■ **TASK REQUIREMENTS**
All entries below are to be reproduced precisely as they stand, without the pictures.

■ **DATA UNDER STUDY**
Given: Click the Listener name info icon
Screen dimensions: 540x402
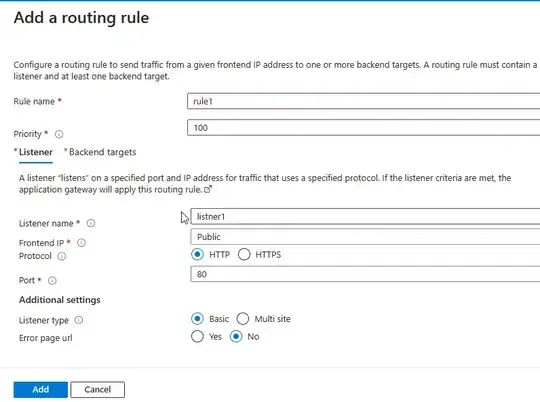Looking at the screenshot, I should tap(91, 223).
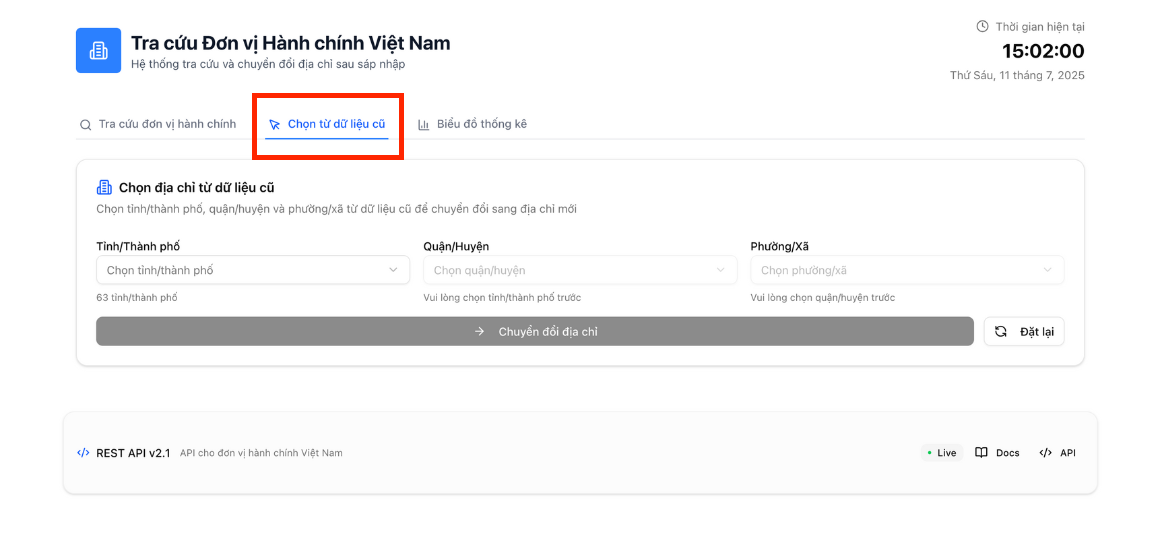Click the code brackets icon beside REST API
Screen dimensions: 1160x550
83,453
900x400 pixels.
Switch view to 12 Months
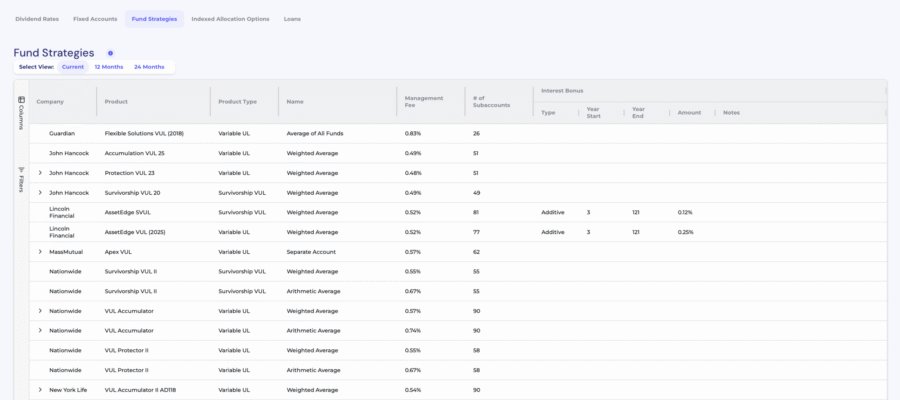109,67
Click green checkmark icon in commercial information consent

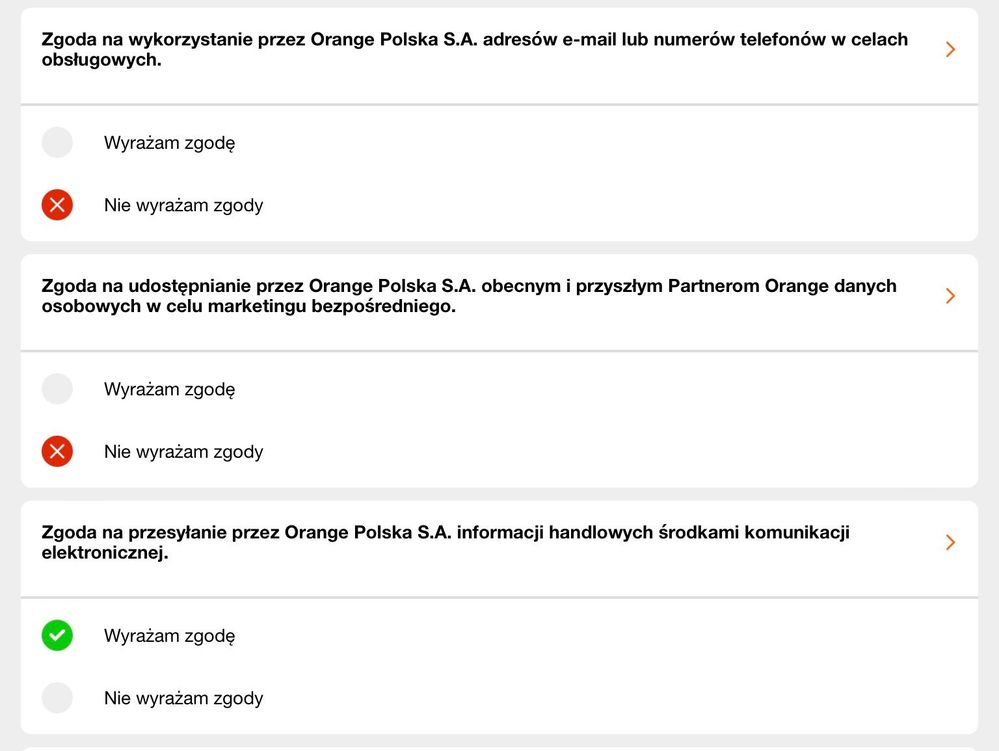point(57,635)
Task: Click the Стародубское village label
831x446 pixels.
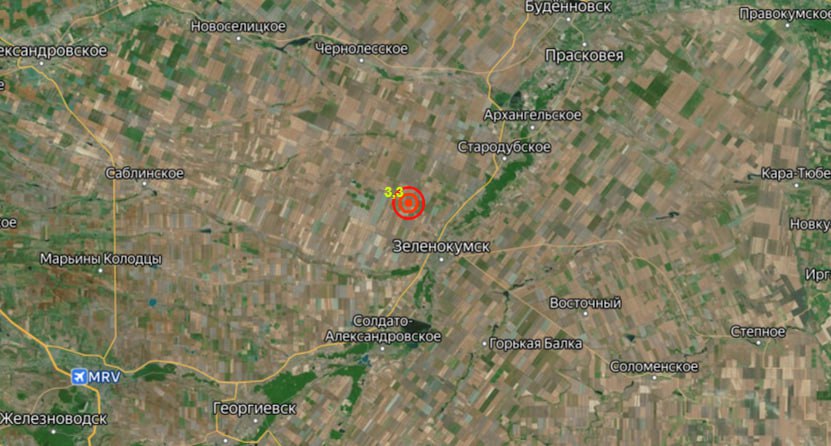Action: [x=504, y=147]
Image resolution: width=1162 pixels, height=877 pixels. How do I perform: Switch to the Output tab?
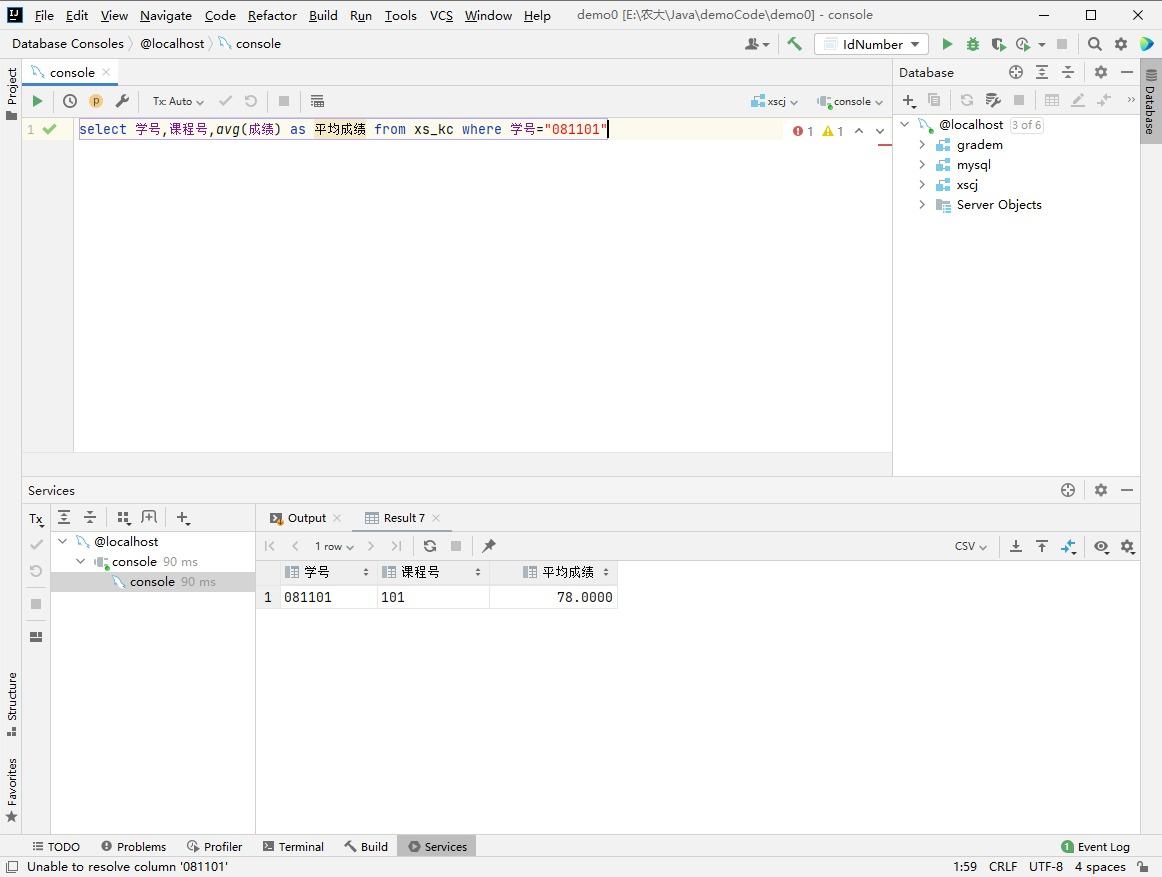point(306,518)
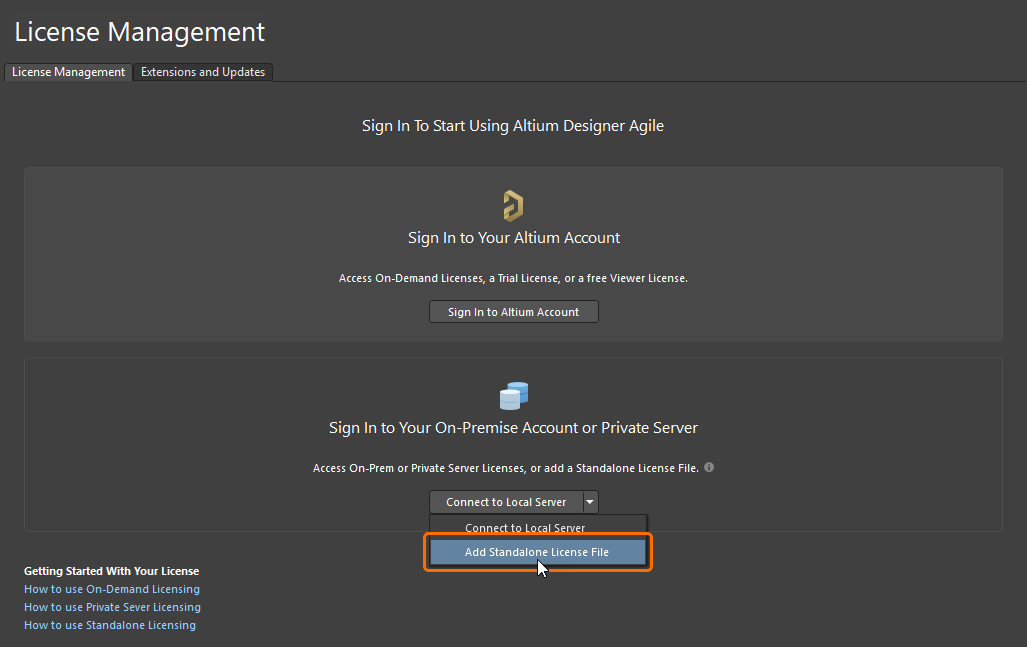Click the Access On-Prem or Private Server Licenses text
This screenshot has height=647, width=1027.
(504, 468)
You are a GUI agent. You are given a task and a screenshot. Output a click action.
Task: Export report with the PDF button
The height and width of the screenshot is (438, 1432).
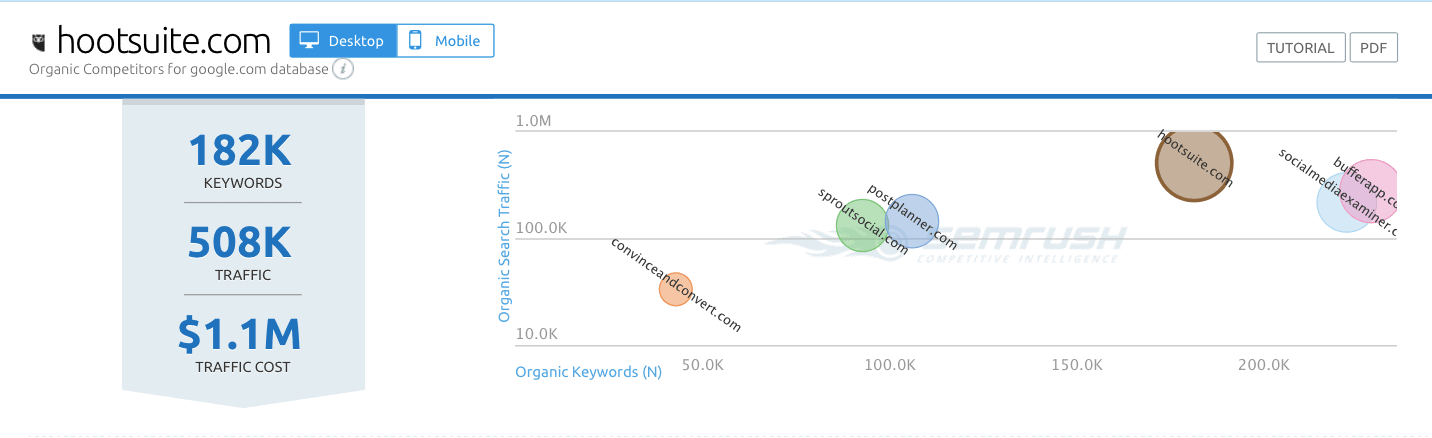[1373, 48]
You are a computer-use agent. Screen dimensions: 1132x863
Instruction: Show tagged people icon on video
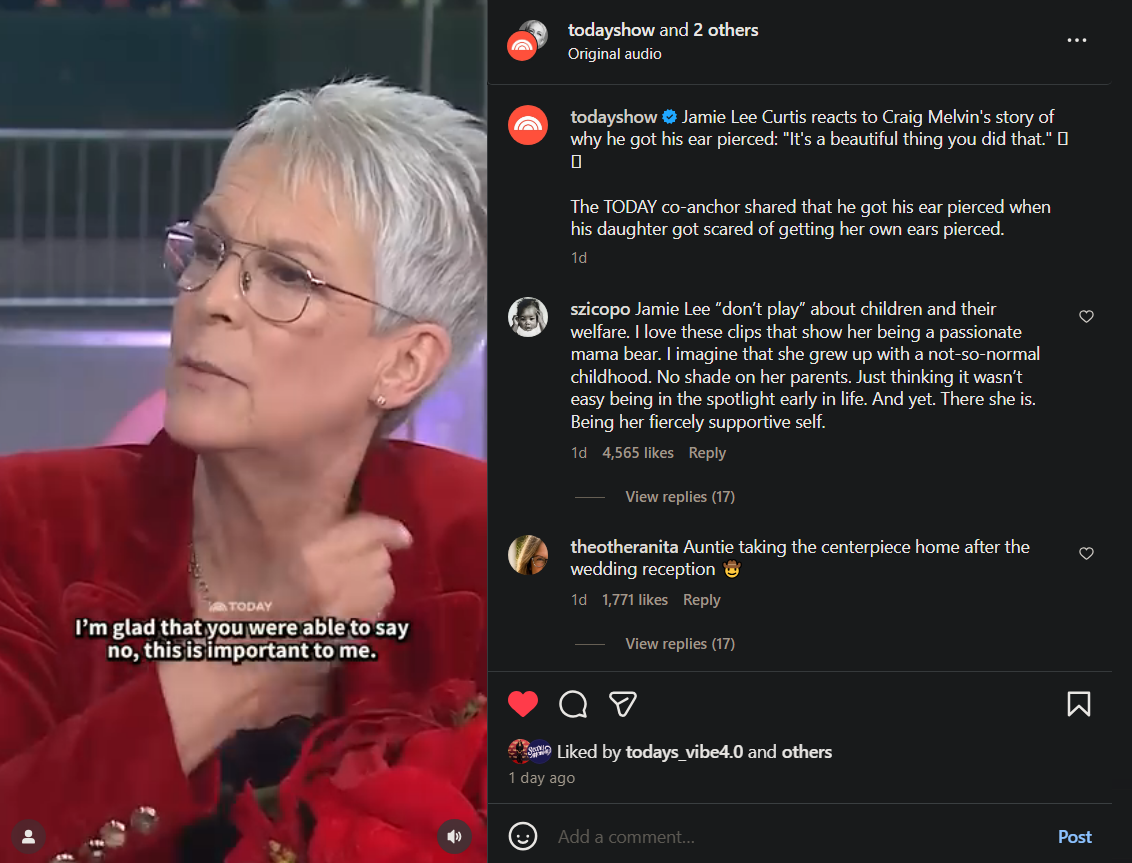click(29, 836)
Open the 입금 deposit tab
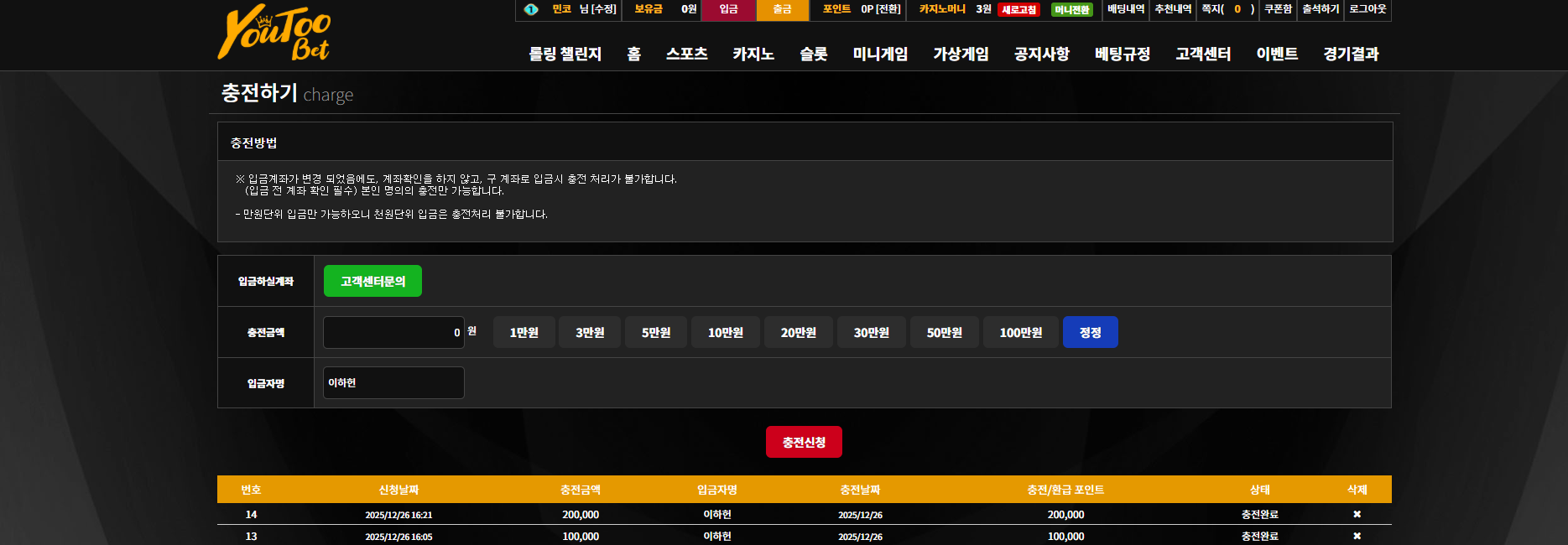Screen dimensions: 1568x545 [728, 9]
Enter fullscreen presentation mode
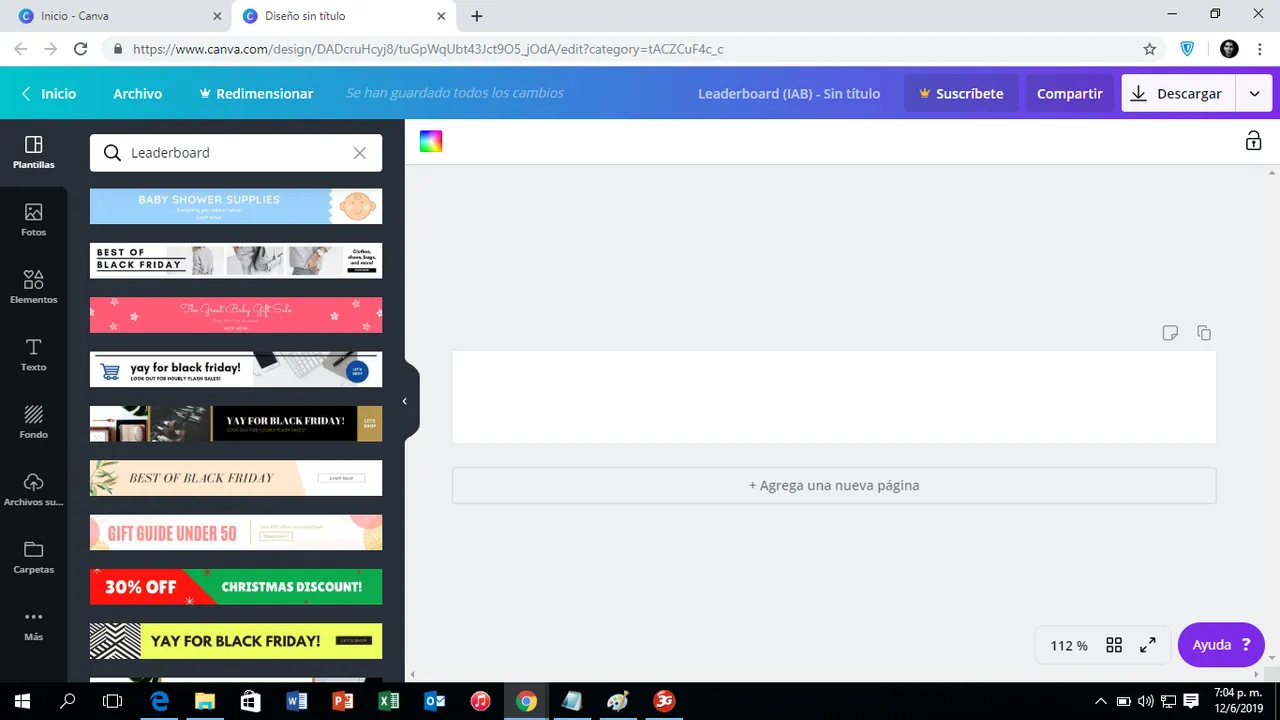The image size is (1280, 720). [x=1147, y=645]
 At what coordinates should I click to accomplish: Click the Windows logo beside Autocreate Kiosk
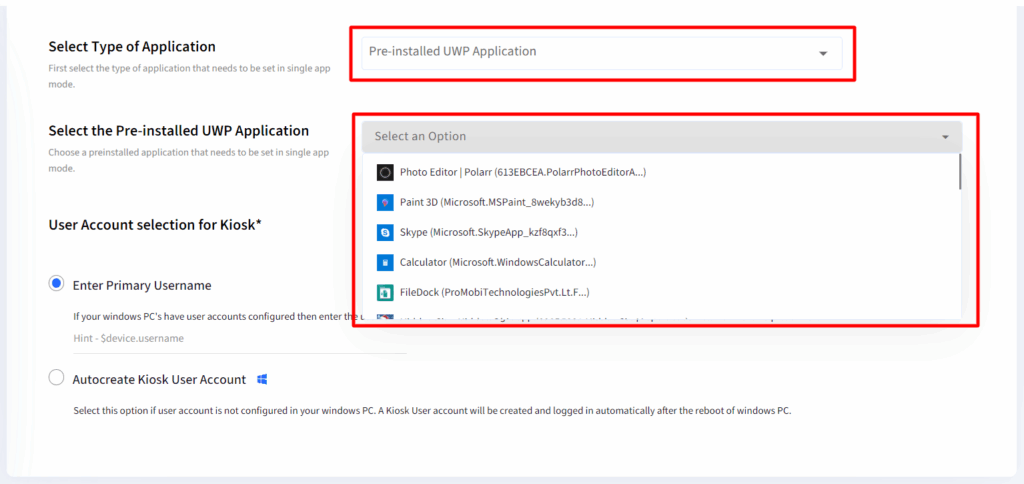coord(262,380)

■ **EXERCISE OUTPUT**
Given: Click the Listener name info icon
Screen dimensions: 540x402
Looking at the screenshot, I should tap(91, 223).
Click the code brackets icon beside REST API
Screen dimensions: 1160x550
83,453
900x400 pixels.
Switch view to 12 Months
109,67
Click green checkmark icon in commercial information consent

point(57,635)
Task: Click the Стародубское village label
831x446 pixels.
Action: [x=504, y=147]
Image resolution: width=1162 pixels, height=877 pixels. How do I perform: Switch to the Output tab?
point(306,518)
Click the Access On-Prem or Private Server Licenses text
This screenshot has height=647, width=1027.
(504, 468)
You are a GUI agent. You are given a task and a screenshot. Output a click action.
Task: Export report with the PDF button
The height and width of the screenshot is (438, 1432).
[1373, 48]
You are a computer-use agent. Screen dimensions: 1132x863
Instruction: Show tagged people icon on video
click(29, 836)
Open the 입금 deposit tab
Screen dimensions: 1568x545 [728, 9]
Enter fullscreen presentation mode
The image size is (1280, 720). [x=1147, y=645]
 At what coordinates should I click to accomplish: Click the Windows logo beside Autocreate Kiosk
coord(262,380)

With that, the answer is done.